Apple Curry Chicken a delicious change

Published 12:00 am Wednesday, September 12, 2012

When you think curry, chances are potatoes and chicken come to mind. But we think you also should consider apples.
Though not necessarily a traditional touch for curry, apples work deliciously well with the big, spicy flavors of the dish. In fact, there is very little that is traditional about the curry we have assembled here, but we’re not all that worried about it. It’s so delicious, the name almost seems irrelevant.
A quick saute of vegetables and chicken – along with those aforementioned apples – is tied together with a creamy curry sauce. To keep the autumnal feel, we threw in some dried cranberries and topped it with toasted almonds. We also served it over rice, but you could opt for egg noodles.
Creamy Apple Curry Chicken
Start to finish: 40 minutes
Servings: 4
1/4 C. (1/2 stick) butter
1 large yellow onion, cut into 1-inch chunks
1 green bell pepper, cored and cut into 1-inch chunks
1 red bell pepper, cored and cut into 1-inch chunks
2 C. cauliflower florets
1 pound boneless, skinless chicken thighs, cut into bite-size cubes
3 medium apples, peeled, cored and diced
2 tablespoons curry powder (hot or mild, to taste)
1 tsp. salt
1/2 tsp. ground black pepper
3 Tbs. all-purpose flour
1 C. milk
1/3 C. dried cranberries
1/3 C. toasted slivered almonds
In a large, deep skillet over medium-high heat, melt the butter.

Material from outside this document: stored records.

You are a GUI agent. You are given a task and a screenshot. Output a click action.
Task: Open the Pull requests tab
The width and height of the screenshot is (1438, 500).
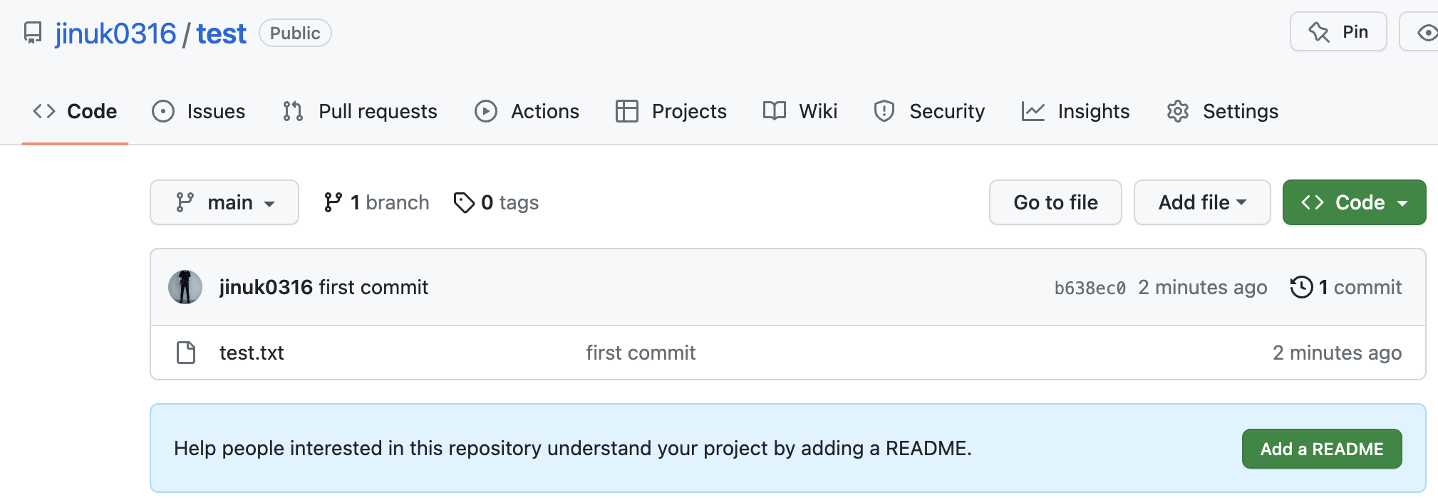point(361,111)
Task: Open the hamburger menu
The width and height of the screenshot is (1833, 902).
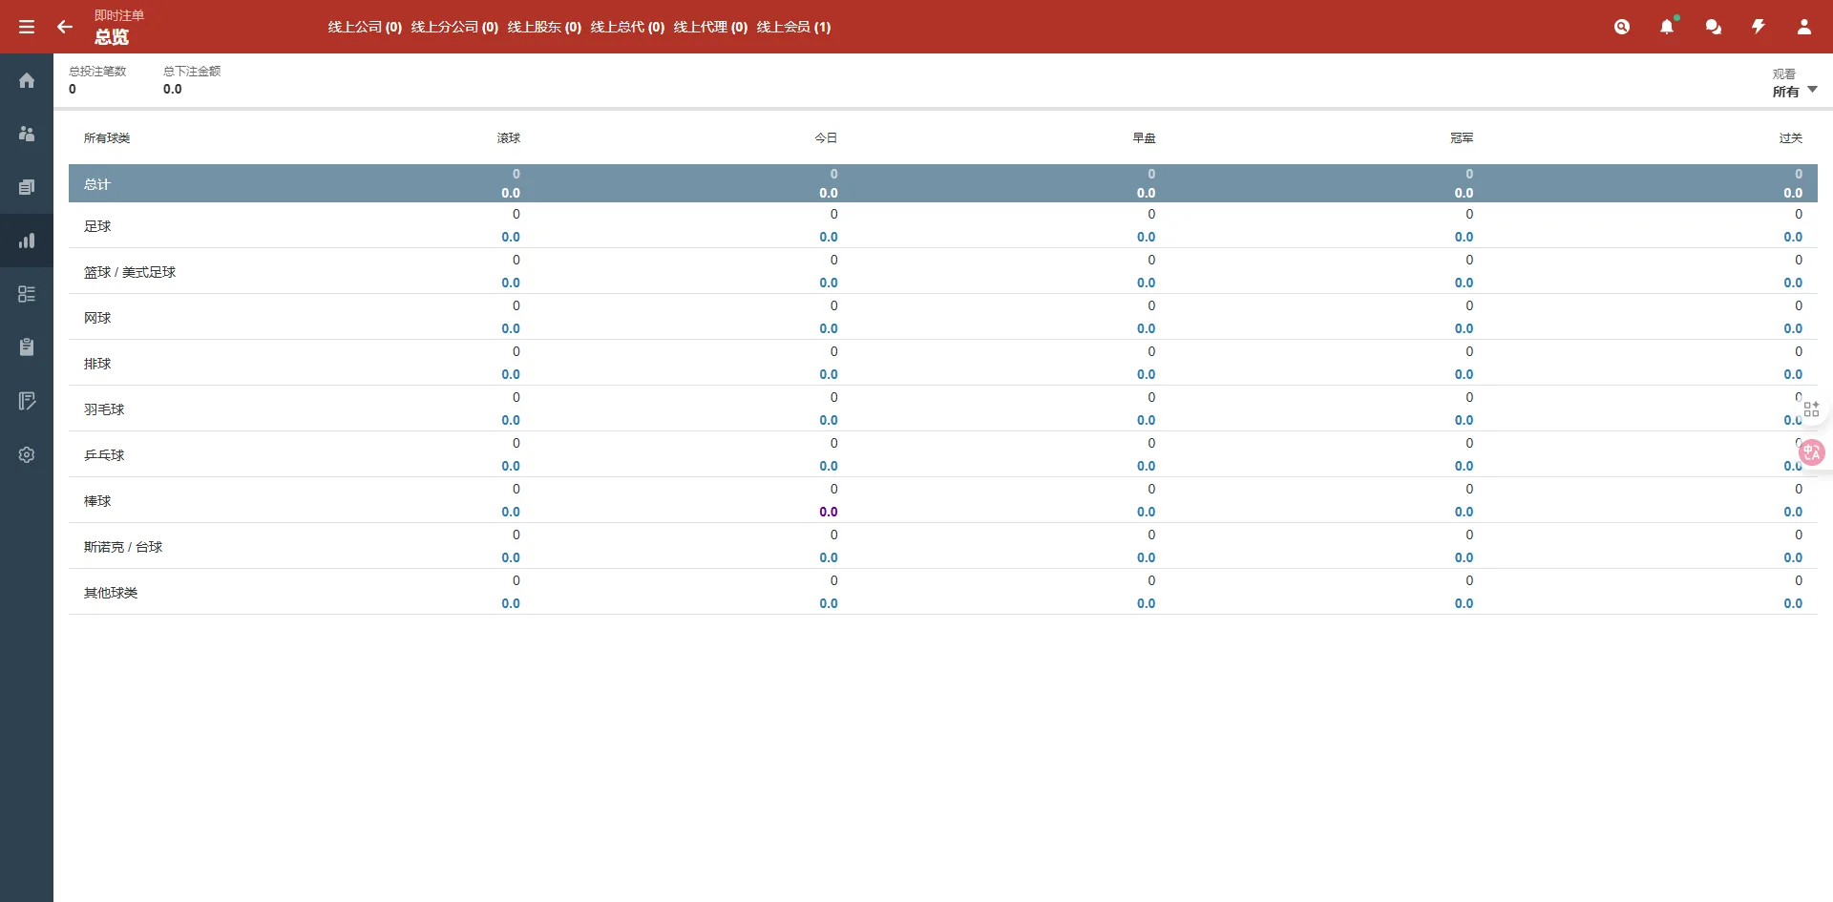Action: 27,27
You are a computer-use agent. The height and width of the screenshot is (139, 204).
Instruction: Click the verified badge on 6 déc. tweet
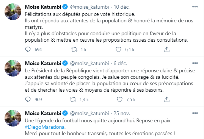(65, 63)
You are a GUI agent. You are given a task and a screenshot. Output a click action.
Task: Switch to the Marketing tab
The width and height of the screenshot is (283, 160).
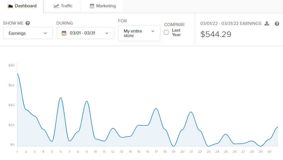click(102, 6)
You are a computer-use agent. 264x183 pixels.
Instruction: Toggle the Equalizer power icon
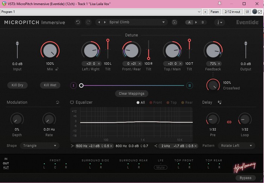(72, 102)
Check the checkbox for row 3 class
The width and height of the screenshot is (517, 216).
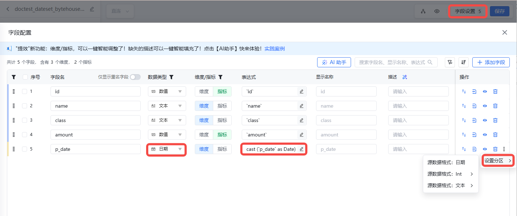click(25, 120)
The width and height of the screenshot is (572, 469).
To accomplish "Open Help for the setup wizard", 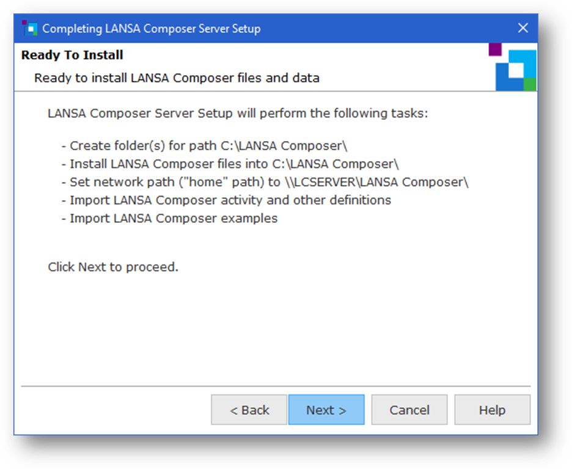I will click(x=492, y=410).
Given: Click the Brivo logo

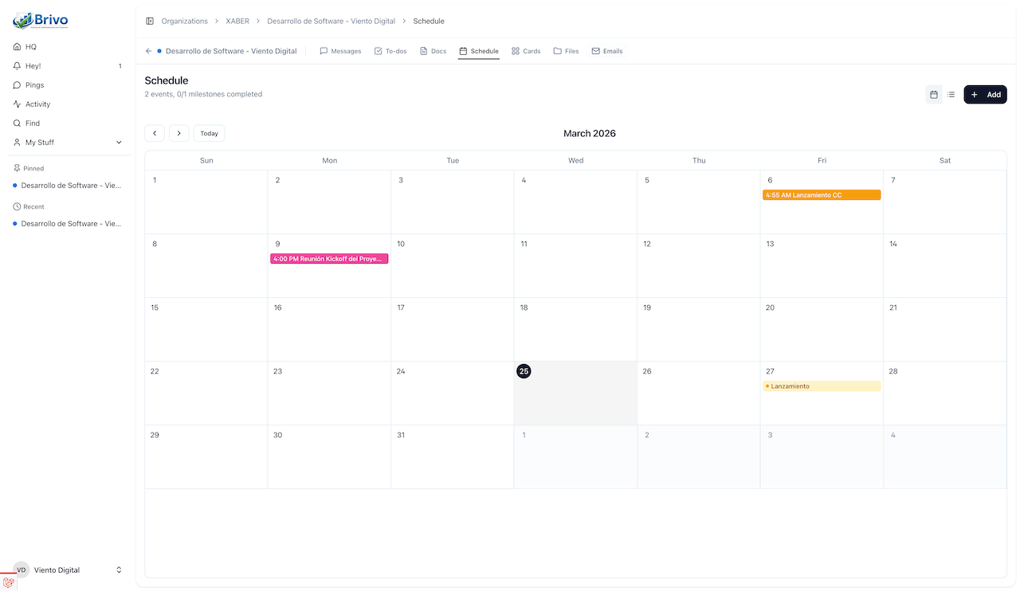Looking at the screenshot, I should tap(41, 21).
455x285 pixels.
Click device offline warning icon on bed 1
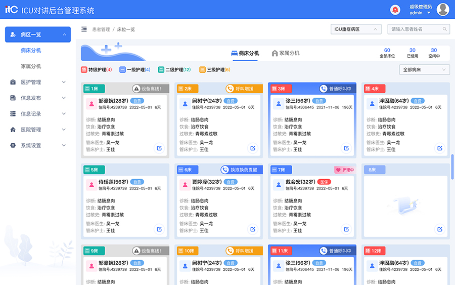coord(136,89)
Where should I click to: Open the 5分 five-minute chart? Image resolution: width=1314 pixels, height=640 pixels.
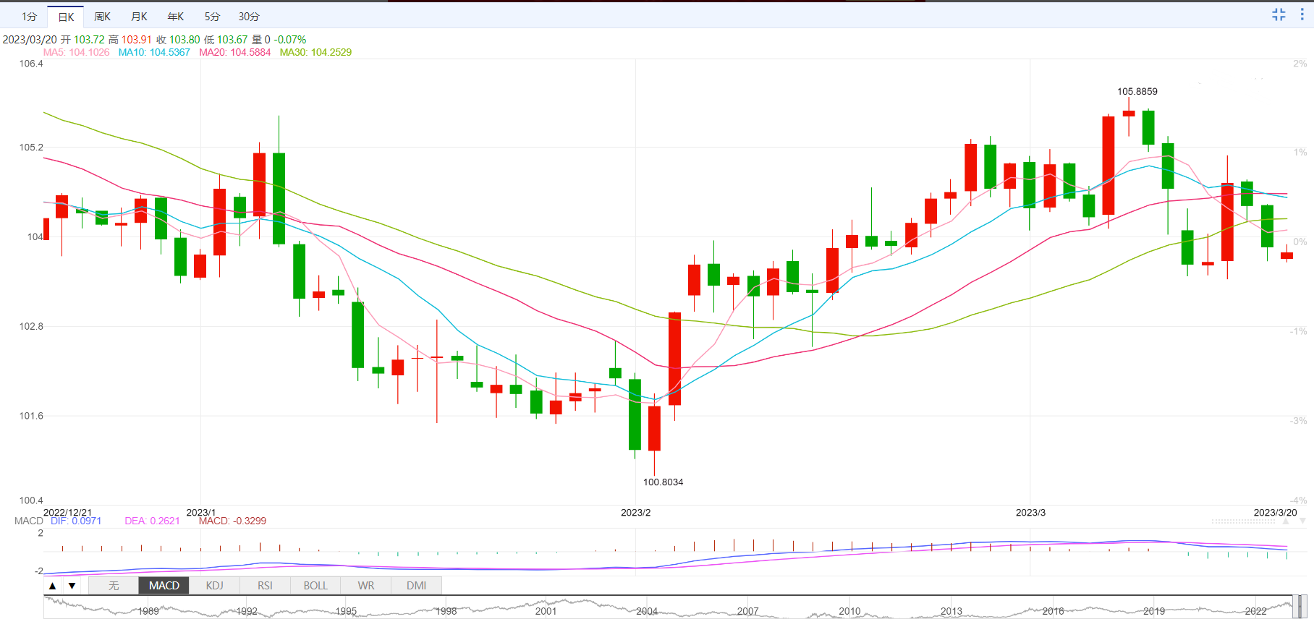coord(212,17)
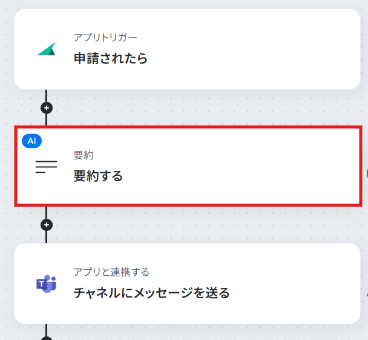Select the 要約する title text
The width and height of the screenshot is (368, 340).
tap(98, 176)
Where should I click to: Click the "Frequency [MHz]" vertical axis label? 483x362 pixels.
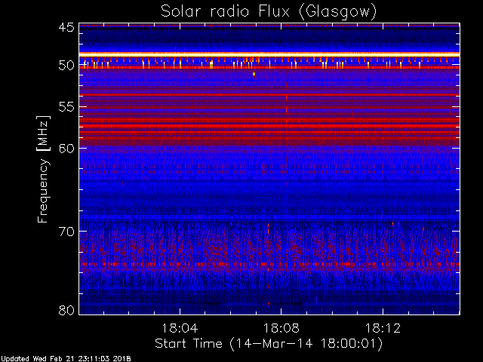(x=43, y=168)
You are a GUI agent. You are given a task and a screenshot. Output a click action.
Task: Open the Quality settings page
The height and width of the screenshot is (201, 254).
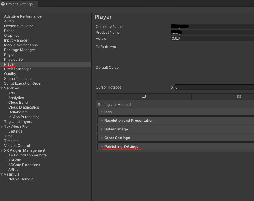(x=10, y=74)
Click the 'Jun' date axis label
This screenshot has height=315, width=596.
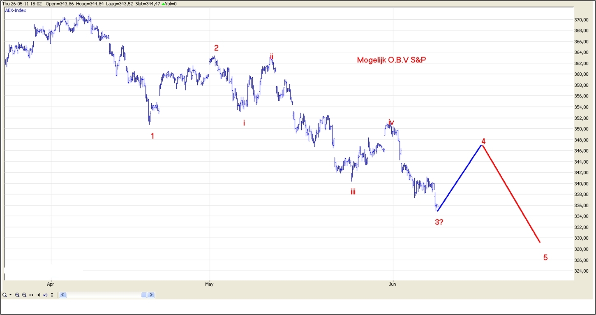[x=393, y=284]
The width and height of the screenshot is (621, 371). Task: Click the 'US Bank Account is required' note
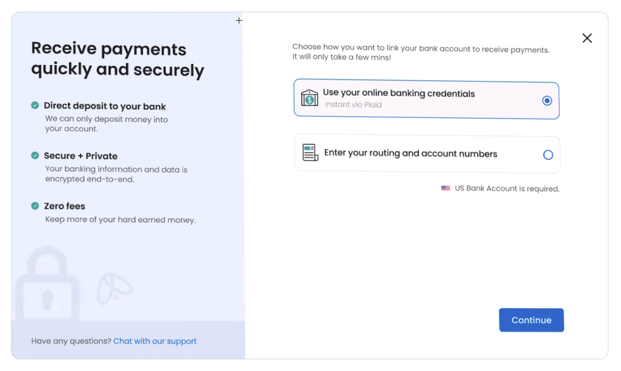[x=507, y=188]
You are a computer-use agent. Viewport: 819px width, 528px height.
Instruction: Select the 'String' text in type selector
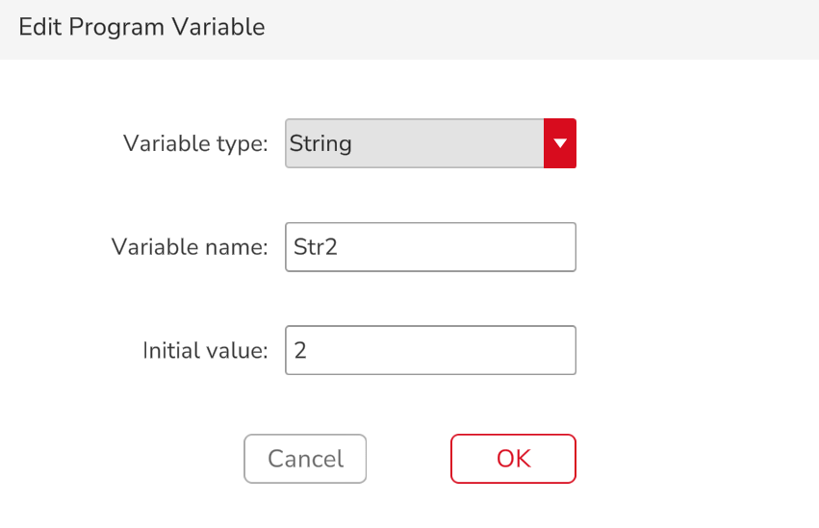point(321,144)
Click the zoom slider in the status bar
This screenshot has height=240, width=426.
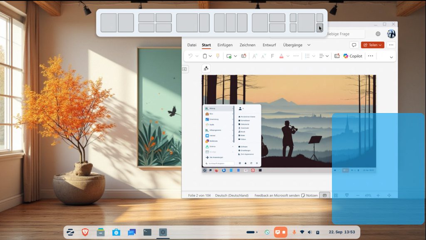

Add the onion and saute until tender, about 6 to 7 minutes. Add both bell peppers, the cauliflower and chicken. Cook until the vegetables are just tender and the chicken is cooked through, about 10 to 12 minutes.
Add the apples, curry powder, salt and pepper. Cook until the apples are just tender, about 3 to 5 minutes. Sprinkle the flour over everything, stirring to coat. Add the milk and cranberries, stirring and cooking until the sauce comes to a simmer and thickens. Serve sprinkled with toasted almonds.
Nutrition information per serving: 520 calories; 200 calories from fat (38 percent of total calories); 23 g fat (10 g saturated; 0 g trans fats); 125 mg cholesterol; 52 g carbohydrate; 10 g fiber; 32 g sugar; 32 g protein; 650 mg sodium.